**Exercise goal:**
Every entry must be reproduced word for word.

**Records for the exercise:**
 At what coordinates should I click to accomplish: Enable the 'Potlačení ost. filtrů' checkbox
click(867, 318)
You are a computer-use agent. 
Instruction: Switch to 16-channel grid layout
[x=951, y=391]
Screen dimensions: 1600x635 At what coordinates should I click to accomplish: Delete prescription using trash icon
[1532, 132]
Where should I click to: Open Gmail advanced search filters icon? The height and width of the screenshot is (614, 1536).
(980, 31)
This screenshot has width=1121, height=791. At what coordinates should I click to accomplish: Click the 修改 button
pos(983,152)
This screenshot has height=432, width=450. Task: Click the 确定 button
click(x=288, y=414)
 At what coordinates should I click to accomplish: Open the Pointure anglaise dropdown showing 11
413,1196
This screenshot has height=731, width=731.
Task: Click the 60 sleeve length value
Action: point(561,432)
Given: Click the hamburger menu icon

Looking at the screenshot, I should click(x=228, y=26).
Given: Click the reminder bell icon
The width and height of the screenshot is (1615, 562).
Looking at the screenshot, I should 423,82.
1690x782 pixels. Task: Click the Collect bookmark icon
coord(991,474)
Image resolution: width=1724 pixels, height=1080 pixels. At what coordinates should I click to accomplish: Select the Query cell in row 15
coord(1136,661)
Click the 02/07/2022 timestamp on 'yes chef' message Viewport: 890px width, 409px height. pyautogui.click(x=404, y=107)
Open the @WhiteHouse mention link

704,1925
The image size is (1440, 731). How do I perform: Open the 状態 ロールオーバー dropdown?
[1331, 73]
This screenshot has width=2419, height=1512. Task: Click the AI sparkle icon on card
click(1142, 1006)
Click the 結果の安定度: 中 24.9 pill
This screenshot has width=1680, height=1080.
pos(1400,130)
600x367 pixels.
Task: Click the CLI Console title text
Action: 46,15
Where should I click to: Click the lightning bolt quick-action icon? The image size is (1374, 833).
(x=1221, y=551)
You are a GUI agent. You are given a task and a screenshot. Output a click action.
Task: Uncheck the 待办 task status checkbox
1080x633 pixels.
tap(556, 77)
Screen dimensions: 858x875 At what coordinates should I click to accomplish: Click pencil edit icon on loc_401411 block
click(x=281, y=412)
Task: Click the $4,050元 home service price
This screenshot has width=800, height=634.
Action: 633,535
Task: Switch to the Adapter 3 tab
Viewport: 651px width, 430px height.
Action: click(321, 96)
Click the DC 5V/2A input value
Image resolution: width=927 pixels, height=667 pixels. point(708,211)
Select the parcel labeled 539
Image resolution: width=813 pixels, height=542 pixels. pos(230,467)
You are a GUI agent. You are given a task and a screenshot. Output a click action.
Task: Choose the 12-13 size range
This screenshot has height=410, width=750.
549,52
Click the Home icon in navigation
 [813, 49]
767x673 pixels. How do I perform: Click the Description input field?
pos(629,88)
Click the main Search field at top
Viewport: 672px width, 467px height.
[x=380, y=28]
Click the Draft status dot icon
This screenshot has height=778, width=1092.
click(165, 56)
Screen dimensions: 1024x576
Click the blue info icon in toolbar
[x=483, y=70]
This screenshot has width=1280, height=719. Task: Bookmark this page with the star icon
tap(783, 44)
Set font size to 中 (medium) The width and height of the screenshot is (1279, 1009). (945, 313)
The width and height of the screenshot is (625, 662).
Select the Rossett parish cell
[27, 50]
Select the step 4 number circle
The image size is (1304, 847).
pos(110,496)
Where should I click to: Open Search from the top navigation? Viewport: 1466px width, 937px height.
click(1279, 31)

**Exercise answer:**
 At what coordinates should I click to accomplish: Enable the 'Potlačení ost. filtrů' checkbox
click(867, 318)
You are a computer-use agent. 
Instruction: Switch to 16-channel grid layout
[x=951, y=391]
Screen dimensions: 1600x635 At what coordinates should I click to accomplish: Delete prescription using trash icon
[1532, 132]
Where should I click to: Open Gmail advanced search filters icon? The height and width of the screenshot is (614, 1536).
(980, 31)
This screenshot has width=1121, height=791. At what coordinates should I click to accomplish: Click the 修改 button
pos(983,152)
This screenshot has height=432, width=450. Task: Click the 确定 button
click(x=288, y=414)
 At what coordinates should I click to accomplish: Open the Pointure anglaise dropdown showing 11
413,1196
This screenshot has height=731, width=731.
Task: Click the 60 sleeve length value
Action: point(561,432)
Given: Click the hamburger menu icon

Looking at the screenshot, I should click(x=228, y=26).
Given: Click the reminder bell icon
The width and height of the screenshot is (1615, 562).
Looking at the screenshot, I should 423,82.
1690x782 pixels. Task: Click the Collect bookmark icon
coord(991,474)
Image resolution: width=1724 pixels, height=1080 pixels. At what coordinates should I click to accomplish: Select the Query cell in row 15
coord(1136,661)
Click the 02/07/2022 timestamp on 'yes chef' message Viewport: 890px width, 409px height. pyautogui.click(x=404, y=107)
Open the @WhiteHouse mention link

704,1925
The image size is (1440, 731). How do I perform: Open the 状態 ロールオーバー dropdown?
[1331, 73]
This screenshot has width=2419, height=1512. Task: Click the AI sparkle icon on card
click(1142, 1006)
Click the 結果の安定度: 中 24.9 pill
This screenshot has width=1680, height=1080.
pos(1400,130)
600x367 pixels.
Task: Click the CLI Console title text
Action: 46,15
Where should I click to: Click the lightning bolt quick-action icon? The image size is (1374, 833).
(x=1221, y=551)
You are a GUI agent. You are given a task and a screenshot. Output a click action.
Task: Uncheck the 待办 task status checkbox
1080x633 pixels.
tap(556, 77)
Screen dimensions: 858x875 At what coordinates should I click to accomplish: Click pencil edit icon on loc_401411 block
click(x=281, y=412)
Task: Click the $4,050元 home service price
This screenshot has width=800, height=634.
Action: 633,535
Task: Switch to the Adapter 3 tab
Viewport: 651px width, 430px height.
Action: click(321, 96)
Click the DC 5V/2A input value
Image resolution: width=927 pixels, height=667 pixels. point(708,211)
Select the parcel labeled 539
Image resolution: width=813 pixels, height=542 pixels. pos(230,467)
You are a GUI agent. You are given a task and a screenshot. Output a click action.
Task: Choose the 12-13 size range
This screenshot has height=410, width=750.
549,52
Click the Home icon in navigation
 [813, 49]
767x673 pixels. How do I perform: Click the Description input field?
pos(629,88)
Click the main Search field at top
Viewport: 672px width, 467px height.
[x=380, y=28]
Click the Draft status dot icon
This screenshot has height=778, width=1092.
click(165, 56)
Screen dimensions: 1024x576
Click the blue info icon in toolbar
[x=483, y=70]
This screenshot has width=1280, height=719. Task: Bookmark this page with the star icon
tap(783, 44)
Set font size to 中 (medium) The width and height of the screenshot is (1279, 1009). (945, 313)
The width and height of the screenshot is (625, 662).
Select the Rossett parish cell
[27, 50]
Select the step 4 number circle
The image size is (1304, 847).
pos(110,496)
Where should I click to: Open Search from the top navigation? Viewport: 1466px width, 937px height.
click(1279, 31)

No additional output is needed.